Page # 13 “As of December 2018, the CBL had circulated all of the new banknotes printed in relation to the first contract (including the over-printed new banknotes), of which LRD 3.759 billion had been injected into the Liberian economy without removing from circulation and destroying the equivalent quantity/value of legacy banknotes. Page # 14 of Kroll Report: “Therefore, new banknotes totaling LRD 6.387 billion from the second contract for LRD 10.0 billion were injected by the CBL into the Liberian economy without Legislature approval. Combined with the new banknotes totaling LRD 3.759 billion from the first contract injected by the CBL into the Liberian economy, it is possible that new banknotes totaling LRD 10.146 billion were injected into the Liberian economy in total. Page # 14 of the Kroll Report: “Kroll has sought to obtain information from the CBL regarding the end recipient of the new banknotes (e.g., commercial banks, Liberian Ministries etc.) however the CBL has not been able to provide this information. “Consequently, there is a risk that significant funds were (and remain) unaccounted for by the CBL, and Kroll therefore recommends that this matter merits further understanding.”
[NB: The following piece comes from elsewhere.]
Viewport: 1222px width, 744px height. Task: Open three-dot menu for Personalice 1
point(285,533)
Now let us go to the schedule above. Please keep your eyes on three items; (1) amount infused or injected into Currency in Circulation, (2) banknotes destroyed, and (3) banknotes left in reserve\ vault. This is because if the investigators reported higher amounts for any of these items, the amount to be accounted will be lower. What is the reason? Well, if a significant portion of the L$18.15 billion was injected or infused into the Liberian Currency in Circulation, then CBL deposited with the commercial banks a significant portion of the L$18.15 billion. About using the value of banknotes to reduce the L$18,151,000,000, I disagree. Yet, PIT believes that it is right, and it did use destroyed banknotes value to reduce the L$18.15 billion.
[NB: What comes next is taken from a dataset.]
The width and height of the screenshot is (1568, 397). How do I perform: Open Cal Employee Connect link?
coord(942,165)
Another area of concern is that both investigators did not provide any documentations to indicate that they received collaborative schedules or documentations from third parties such as commercial banks. For example, both investigating teams (PIT and Kroll) indicated that in 2016, the Central Bank injected or added about L$3 billion to the Currency in Circulation in 2016. However, the CBL’s financial statements audited by KPMG stated that the Central Bank injected L$2 billion in 2016. Also, PIT reported L$10 billion as additions to the Liberian Currency in Circulation in 2017 and 2018, but the Central Bank’s 2017 and 2018 financial statements, which were audited by KPMG, reported a combined amount of L$6 billion. as the amount added to 2017 and 2018 Currency in Circulation. PIT, which should have access, to the audited financial statements, did not provide any explanation.
The numbers PIT used to calculate the amount to be accounted for are eye popping.
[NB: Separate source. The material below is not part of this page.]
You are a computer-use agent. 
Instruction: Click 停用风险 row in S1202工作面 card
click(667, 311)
So, let us add the numbers. It deducted L$4 billion destroyed; deducted L$10.718 billion infused in the economy in 2017 and 2018; deducted L$3 billion infused in the economy in 2016; deducted L$1 billion left in reserve vault in 2016; and deducted L$1 billion left in reserve vault in 2018. The total amount L$19 billion (L$4 B, L$10 B, L$3 B, L$1 B, and L$1 B) is more than the L$18.15 billion to be accounted for.
Therefore, how did PIT arrive at the L$2 billion to be accounted for?
This is the kind of report and conclusion any lawyer will hope to use and free his client.